Pierwszą z nich jest dążenie do bogactwa. Jest to pragnienie, które będzie ciągle rosło, ale zostanie przerwane przez śmierć.

„Jeden z nich wytknął sobie za cel nagromadzenie dóbr materialnych, pieniędzy. Jeszcze do kresu swych życzeń nie doszedł - więc goni dalej. Czy jednak dojdzie?... Im więcej dóbr gromadzi, tym bardziej się do nich zapala, tym więcej pragnie. I choćby cały świat posiadł, jeszcze zazdrośnie na księżyc spoglądnie. Pragnie więcej i więcej, coraz szybciej nabywać i coraz trwalej dzierżyć. Ileż pracy, zabiegów, poświęcenia, zdrowia kosztowało go to, co posiadł i ileż jeszcze trudów go czeka! A jeżeli choroba nawiedzi, fortuna nie dopisze, złodziej okradnie? Wreszcie – przecie w końcu przyjdzie i śmierć. A wtedy?... Trzeba będzie opuścić wszystko i iść samemu do wieczności... Sama myśl o tym zatruwa mu chwile krótkiego zadowolenia z odniesionych korzyści. Nie posiadł więc szczęścia!” – tłumaczył.

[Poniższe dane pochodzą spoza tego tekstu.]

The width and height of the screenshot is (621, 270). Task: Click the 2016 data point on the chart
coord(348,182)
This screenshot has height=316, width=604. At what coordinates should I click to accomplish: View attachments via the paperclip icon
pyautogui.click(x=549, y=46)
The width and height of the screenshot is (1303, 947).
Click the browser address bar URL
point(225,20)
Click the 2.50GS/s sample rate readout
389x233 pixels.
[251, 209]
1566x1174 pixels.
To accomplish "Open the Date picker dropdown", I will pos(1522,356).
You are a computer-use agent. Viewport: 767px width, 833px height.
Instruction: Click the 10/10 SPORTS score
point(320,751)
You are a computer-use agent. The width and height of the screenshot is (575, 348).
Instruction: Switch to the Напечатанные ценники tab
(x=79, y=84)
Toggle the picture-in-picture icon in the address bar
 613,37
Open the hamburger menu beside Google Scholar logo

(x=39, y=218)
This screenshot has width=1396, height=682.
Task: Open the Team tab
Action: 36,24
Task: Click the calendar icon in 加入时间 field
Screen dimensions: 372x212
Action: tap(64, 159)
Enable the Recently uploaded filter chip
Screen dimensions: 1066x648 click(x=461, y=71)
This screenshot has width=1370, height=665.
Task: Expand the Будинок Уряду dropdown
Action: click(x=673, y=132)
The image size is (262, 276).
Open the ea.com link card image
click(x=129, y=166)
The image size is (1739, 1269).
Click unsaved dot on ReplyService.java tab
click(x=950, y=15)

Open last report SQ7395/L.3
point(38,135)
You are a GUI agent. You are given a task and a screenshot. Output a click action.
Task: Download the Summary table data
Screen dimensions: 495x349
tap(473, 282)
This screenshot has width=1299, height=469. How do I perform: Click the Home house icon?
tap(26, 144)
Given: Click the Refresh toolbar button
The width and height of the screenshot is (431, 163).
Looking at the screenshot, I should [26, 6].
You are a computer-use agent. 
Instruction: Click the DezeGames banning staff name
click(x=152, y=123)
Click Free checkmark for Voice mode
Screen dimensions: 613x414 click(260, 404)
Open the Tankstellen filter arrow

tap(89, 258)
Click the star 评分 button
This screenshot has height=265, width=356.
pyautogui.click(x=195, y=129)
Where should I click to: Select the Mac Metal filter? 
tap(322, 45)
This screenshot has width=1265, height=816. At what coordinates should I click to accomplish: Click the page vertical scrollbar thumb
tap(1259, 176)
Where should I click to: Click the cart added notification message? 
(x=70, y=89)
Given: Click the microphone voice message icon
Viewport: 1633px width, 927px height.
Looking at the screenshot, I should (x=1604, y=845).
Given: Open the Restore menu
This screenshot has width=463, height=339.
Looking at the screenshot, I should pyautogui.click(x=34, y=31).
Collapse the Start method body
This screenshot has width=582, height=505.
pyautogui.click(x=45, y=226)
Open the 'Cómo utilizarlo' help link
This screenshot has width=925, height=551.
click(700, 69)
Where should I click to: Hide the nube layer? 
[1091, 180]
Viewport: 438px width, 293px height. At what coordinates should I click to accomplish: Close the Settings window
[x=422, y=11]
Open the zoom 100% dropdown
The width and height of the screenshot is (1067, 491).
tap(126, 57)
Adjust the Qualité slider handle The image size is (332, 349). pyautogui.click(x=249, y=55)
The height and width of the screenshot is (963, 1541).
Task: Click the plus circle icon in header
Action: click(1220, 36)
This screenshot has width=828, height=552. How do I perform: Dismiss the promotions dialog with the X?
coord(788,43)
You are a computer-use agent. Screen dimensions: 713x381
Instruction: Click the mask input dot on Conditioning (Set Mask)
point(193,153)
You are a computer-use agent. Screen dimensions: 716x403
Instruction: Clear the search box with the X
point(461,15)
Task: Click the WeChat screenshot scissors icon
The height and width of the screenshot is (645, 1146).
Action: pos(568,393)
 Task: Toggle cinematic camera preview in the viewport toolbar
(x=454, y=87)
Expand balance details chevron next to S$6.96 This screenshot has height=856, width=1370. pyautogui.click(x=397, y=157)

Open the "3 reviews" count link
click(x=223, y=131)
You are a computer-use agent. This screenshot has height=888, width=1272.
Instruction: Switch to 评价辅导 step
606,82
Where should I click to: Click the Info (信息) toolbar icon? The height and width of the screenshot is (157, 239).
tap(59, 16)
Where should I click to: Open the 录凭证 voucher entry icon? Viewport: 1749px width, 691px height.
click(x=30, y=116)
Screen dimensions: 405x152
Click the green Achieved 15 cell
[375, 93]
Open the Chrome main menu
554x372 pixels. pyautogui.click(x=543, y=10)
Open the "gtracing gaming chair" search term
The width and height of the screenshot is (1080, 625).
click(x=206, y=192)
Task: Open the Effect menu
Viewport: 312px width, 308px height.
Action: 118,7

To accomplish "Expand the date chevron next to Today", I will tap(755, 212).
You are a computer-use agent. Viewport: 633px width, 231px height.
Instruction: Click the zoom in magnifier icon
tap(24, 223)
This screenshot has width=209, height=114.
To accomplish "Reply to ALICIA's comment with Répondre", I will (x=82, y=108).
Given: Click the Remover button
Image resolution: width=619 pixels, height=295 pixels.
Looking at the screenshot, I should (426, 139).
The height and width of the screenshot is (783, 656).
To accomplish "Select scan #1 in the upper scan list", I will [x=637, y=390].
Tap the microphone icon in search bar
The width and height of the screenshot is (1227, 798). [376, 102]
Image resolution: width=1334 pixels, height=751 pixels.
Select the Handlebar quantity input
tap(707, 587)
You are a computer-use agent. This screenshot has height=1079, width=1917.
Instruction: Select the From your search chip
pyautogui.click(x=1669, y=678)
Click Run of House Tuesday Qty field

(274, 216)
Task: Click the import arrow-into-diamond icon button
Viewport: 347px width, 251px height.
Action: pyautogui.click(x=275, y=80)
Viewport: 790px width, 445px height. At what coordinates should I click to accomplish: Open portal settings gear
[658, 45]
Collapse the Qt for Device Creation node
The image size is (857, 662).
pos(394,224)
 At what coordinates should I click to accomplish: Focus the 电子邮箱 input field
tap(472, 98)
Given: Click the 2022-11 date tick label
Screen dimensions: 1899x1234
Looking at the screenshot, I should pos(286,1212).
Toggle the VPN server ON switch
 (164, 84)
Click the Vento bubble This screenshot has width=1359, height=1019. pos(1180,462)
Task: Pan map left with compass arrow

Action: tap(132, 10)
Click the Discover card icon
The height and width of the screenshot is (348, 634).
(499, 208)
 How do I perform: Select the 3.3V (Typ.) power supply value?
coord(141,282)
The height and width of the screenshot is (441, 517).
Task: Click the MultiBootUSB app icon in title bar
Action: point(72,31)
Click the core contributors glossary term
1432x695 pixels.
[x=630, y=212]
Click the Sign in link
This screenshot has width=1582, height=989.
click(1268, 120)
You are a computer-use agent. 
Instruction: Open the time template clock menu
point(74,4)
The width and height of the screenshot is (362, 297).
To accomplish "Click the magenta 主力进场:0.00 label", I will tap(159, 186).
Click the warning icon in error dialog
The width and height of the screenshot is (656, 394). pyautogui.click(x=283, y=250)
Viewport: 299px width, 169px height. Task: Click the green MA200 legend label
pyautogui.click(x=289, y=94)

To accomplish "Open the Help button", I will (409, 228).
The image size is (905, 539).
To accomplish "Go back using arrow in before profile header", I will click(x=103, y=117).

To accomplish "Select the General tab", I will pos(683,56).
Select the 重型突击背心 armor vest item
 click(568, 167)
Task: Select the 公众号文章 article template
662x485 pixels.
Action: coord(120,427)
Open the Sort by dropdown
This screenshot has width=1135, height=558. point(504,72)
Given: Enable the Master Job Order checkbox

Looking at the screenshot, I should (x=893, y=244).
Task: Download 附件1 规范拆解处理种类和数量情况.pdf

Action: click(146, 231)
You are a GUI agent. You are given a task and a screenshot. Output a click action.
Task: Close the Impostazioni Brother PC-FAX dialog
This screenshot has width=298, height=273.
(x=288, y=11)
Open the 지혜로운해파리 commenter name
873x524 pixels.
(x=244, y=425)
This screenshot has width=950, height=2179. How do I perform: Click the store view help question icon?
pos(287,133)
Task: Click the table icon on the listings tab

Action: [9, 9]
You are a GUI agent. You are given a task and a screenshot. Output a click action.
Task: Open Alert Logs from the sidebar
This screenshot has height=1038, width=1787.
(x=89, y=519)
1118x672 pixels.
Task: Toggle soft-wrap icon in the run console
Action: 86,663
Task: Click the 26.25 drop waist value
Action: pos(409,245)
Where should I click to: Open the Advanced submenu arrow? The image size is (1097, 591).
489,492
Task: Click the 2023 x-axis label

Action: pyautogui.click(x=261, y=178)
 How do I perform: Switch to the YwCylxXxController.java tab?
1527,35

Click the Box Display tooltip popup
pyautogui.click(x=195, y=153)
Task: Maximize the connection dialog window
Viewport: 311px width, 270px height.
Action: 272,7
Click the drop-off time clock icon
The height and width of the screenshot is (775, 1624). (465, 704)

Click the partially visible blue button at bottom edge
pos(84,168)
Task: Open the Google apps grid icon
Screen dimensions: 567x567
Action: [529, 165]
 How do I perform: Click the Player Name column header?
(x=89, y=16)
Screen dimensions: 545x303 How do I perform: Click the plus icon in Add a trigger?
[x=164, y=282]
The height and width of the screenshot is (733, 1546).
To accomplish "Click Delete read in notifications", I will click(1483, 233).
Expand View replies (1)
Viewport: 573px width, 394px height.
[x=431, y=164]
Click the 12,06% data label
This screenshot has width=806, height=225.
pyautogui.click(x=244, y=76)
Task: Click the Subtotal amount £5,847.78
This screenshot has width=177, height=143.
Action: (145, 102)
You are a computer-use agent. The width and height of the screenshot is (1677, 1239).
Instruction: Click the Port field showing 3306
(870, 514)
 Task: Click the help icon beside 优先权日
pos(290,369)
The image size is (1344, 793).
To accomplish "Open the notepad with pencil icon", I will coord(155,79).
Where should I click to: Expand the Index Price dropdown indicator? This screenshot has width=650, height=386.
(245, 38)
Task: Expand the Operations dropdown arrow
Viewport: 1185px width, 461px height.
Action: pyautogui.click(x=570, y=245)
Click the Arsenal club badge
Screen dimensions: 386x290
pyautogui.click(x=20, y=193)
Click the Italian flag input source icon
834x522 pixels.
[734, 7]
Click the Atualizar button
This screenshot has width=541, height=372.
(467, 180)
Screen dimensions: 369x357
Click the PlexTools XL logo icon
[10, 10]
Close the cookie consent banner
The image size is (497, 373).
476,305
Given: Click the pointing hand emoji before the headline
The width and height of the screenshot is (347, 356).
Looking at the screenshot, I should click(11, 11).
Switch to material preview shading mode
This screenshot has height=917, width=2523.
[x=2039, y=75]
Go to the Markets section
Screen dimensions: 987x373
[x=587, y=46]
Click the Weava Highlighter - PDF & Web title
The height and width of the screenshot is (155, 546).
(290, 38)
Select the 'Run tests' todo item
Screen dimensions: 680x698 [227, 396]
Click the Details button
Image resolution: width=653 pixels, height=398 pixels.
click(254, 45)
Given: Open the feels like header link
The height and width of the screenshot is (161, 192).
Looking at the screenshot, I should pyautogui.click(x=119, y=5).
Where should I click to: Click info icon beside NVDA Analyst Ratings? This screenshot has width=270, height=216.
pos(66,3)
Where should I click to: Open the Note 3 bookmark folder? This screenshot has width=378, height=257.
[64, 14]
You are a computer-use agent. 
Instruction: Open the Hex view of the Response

Drugim błędem jest podążanie za różnego rodzaju uciechami i rozrywkami. Ono również nie da szczęścia, bo nie tylko będzie wzrastać, ale także doprowadzi do znudzenia i odrzucenia tej drogi.

„Idźmy dalej. Przy drzwiach plakat: «Zabawa taneczna» i wielu się tam ciśnie. Używają świata, póki służą lata! Czyż ci są szczęśliwi? Czyż nie zapragną większego, pełniejszego i słodszego kielicha rozkoszy? Szukają coraz to nowszych przyjemności, a w końcu wpadają w przesyt, odczuwają  granicę. A przecież pragnęliby szczęścia bez granic i bez końca... Więc i ci go nie znajdą” – pisał Kolbe. 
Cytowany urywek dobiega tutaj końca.